There are just sooo many things wrong with the dominant ("progressive") narrative about gender being promoted by trans advocates, but at its most fundamental it's just based on complete falsehood, that sex is "just a construct" and arbitrarily "assigned" at birth (a narrative we support we use "assigned female" as you did here; "observed female" is the reality of what happens at birth).

From this basic falsehood, the narrative (rooted in postmodernist denial of any material reality) then posits that "binaries" inevitably lead to hierarchies (no evidence of that, no real way of proving it...), so we must "destroy the binary" as a matter of... justice? Related, the notion that acknowledging that sex exists and that females and males are *different* (on average) inevitably means females are *inferior*. Also, just doesn't follow, though the physical differences have historically been used as the justification for the (historically unfair and harmful to women) social differences (i.e., gender).

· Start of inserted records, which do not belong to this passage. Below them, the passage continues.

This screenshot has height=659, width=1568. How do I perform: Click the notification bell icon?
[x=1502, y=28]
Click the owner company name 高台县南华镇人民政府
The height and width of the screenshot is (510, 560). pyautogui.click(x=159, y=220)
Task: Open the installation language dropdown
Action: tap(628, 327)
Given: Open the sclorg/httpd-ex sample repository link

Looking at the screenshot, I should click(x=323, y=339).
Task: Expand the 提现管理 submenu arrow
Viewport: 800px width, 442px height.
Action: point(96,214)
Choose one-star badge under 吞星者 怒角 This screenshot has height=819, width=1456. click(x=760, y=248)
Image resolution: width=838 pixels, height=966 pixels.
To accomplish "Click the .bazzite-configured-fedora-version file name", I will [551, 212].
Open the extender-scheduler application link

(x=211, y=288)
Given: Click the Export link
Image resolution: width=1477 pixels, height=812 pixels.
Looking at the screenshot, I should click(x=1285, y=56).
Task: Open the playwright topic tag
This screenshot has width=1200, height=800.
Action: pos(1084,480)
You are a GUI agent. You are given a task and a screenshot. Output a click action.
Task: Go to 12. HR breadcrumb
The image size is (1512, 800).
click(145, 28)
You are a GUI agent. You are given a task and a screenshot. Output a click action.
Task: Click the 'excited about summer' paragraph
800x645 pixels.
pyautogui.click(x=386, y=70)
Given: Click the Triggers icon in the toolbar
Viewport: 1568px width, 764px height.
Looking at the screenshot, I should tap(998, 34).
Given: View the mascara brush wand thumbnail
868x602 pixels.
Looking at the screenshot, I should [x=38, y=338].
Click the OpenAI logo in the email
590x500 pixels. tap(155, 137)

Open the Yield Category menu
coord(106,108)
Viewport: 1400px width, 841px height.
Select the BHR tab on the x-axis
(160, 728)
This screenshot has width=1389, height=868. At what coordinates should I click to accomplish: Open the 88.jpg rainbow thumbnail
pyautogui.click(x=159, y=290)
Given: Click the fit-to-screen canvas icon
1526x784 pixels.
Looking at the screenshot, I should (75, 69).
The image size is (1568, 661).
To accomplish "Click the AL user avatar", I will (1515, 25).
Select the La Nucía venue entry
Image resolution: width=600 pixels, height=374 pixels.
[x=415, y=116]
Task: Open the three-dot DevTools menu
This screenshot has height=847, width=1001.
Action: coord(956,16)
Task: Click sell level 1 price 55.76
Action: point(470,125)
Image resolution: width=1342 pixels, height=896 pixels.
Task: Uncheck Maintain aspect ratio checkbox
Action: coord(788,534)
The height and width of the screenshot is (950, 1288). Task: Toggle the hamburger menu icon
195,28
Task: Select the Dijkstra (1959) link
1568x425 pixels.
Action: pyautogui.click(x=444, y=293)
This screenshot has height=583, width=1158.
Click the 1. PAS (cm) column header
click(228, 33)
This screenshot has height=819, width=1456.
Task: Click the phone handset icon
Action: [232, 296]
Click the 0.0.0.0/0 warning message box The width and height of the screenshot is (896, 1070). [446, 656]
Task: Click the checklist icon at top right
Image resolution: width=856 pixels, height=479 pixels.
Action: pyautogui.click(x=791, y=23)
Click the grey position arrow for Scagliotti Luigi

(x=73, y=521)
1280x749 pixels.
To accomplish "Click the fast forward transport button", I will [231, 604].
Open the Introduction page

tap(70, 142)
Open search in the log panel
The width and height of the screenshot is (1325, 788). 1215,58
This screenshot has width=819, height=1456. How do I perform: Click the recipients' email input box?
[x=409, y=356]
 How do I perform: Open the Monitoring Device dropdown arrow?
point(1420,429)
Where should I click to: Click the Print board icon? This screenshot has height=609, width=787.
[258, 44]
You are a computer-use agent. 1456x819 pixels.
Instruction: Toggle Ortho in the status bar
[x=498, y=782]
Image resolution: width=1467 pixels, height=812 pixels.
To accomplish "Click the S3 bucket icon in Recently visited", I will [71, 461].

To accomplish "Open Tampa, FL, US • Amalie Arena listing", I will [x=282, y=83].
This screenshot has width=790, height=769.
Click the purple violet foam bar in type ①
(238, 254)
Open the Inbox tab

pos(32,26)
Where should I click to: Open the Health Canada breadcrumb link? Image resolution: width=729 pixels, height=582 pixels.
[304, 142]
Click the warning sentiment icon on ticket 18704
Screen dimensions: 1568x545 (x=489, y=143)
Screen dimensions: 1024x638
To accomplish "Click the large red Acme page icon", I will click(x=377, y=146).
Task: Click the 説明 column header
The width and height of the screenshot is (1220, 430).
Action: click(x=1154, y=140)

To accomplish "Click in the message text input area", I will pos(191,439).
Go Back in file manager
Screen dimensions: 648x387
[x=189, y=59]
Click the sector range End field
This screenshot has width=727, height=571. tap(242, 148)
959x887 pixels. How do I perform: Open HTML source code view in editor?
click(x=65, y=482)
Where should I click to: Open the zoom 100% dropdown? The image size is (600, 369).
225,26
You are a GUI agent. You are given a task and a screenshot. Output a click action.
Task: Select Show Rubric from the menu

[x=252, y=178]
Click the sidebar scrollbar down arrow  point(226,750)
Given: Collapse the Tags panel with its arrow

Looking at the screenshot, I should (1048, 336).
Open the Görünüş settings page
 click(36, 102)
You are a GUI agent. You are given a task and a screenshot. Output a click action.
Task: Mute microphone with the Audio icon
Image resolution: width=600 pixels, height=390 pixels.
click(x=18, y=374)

But it's also possible (and reality-based) to just acknowledge that sex (and average sex differences) exists and that male puberty confers a physical advantage when it comes to most tests of strength and endurance ("sport") that humans have come up with. Michael Shermer offers a nice visual of this reality in the bell chart here: https://michaelshermer.substack.com/p/trans-athletes-and-conflicting-rights

To the extent that we all couch our critiques of the dominant narrative on transgenderism in any kind of "sympathy" that denies the reality of sex, we're just perpetuating the problem. Male and female are it. There aren't "all kind of variations in between." Intersex conditions are not some third sex that prove that sex is "just a construct," just "assigned" at birth; they are disorders of sexual development that happen (very rarely) to males and females. It is possible for creatures as intelligent as we are to promote a society that allows for equality between the sexes ("undoing" gender) without denying that sex exists and that sex differences exist. The latter, while historically being used as the excuse for patriarchal practices (gender), doesn't necessarily mean patriarchal practices are inevitable. (Assuming best intent for the gender essentialism being promoted by the dominant trans narrative; they think they're "undoing" gender by denying the reality of sex, though they're actually just reinforcing it.)